» What to produce
Set down the final part of the listing, which starts at the line containing "The height and width of the screenshot is (597, 849)." and runs to the last line, exactly and completely.

*** Begin section ***

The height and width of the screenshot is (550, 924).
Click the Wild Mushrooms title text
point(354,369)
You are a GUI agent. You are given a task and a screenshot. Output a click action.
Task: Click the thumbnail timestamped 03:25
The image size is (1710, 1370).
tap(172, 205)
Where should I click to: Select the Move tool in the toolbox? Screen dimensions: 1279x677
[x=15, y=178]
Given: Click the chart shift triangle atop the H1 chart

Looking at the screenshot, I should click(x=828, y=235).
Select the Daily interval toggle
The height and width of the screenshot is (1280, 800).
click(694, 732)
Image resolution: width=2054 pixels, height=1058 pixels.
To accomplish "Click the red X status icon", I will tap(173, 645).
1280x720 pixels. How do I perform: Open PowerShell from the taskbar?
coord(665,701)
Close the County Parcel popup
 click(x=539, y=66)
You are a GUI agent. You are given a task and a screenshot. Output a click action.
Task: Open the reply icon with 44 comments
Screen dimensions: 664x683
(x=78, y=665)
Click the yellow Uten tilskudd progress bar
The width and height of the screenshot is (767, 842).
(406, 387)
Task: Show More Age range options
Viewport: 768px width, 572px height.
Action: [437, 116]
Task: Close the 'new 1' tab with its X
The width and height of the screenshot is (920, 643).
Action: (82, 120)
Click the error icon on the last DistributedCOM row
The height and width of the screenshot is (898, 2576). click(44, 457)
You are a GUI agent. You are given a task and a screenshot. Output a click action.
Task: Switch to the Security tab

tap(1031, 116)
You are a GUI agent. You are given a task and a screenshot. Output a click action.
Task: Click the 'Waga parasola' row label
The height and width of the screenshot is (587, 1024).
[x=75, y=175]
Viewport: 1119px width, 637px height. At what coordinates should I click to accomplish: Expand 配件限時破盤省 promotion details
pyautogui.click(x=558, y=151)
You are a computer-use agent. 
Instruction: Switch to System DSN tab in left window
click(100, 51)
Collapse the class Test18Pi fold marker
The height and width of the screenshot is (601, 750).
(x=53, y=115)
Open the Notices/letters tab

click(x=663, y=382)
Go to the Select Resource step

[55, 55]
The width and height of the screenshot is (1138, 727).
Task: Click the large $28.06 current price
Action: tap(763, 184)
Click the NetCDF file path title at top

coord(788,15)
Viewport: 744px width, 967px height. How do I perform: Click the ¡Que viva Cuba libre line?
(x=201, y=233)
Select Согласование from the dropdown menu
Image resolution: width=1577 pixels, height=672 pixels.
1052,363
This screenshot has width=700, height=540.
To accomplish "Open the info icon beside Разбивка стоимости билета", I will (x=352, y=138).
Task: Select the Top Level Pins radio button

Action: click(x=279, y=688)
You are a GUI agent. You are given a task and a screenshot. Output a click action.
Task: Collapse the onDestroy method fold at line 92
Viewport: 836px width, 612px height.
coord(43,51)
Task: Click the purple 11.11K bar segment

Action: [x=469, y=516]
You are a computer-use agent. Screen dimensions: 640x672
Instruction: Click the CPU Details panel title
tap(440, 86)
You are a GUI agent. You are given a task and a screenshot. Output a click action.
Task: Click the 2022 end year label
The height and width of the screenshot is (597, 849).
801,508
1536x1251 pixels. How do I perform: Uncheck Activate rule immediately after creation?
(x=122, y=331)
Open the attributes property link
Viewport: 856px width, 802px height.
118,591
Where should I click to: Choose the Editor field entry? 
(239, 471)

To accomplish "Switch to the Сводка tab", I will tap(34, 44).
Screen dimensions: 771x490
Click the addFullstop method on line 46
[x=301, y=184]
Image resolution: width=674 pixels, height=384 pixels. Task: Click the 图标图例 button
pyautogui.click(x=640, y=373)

*** End section ***

» Output below
The height and width of the screenshot is (597, 849).
801,508
1536x1251 pixels. How do I perform: Uncheck Activate rule immediately after creation?
(x=122, y=331)
Open the attributes property link
Viewport: 856px width, 802px height.
118,591
Where should I click to: Choose the Editor field entry? 
(239, 471)

To accomplish "Switch to the Сводка tab", I will tap(34, 44).
Screen dimensions: 771x490
Click the addFullstop method on line 46
[x=301, y=184]
Image resolution: width=674 pixels, height=384 pixels. Task: Click the 图标图例 button
pyautogui.click(x=640, y=373)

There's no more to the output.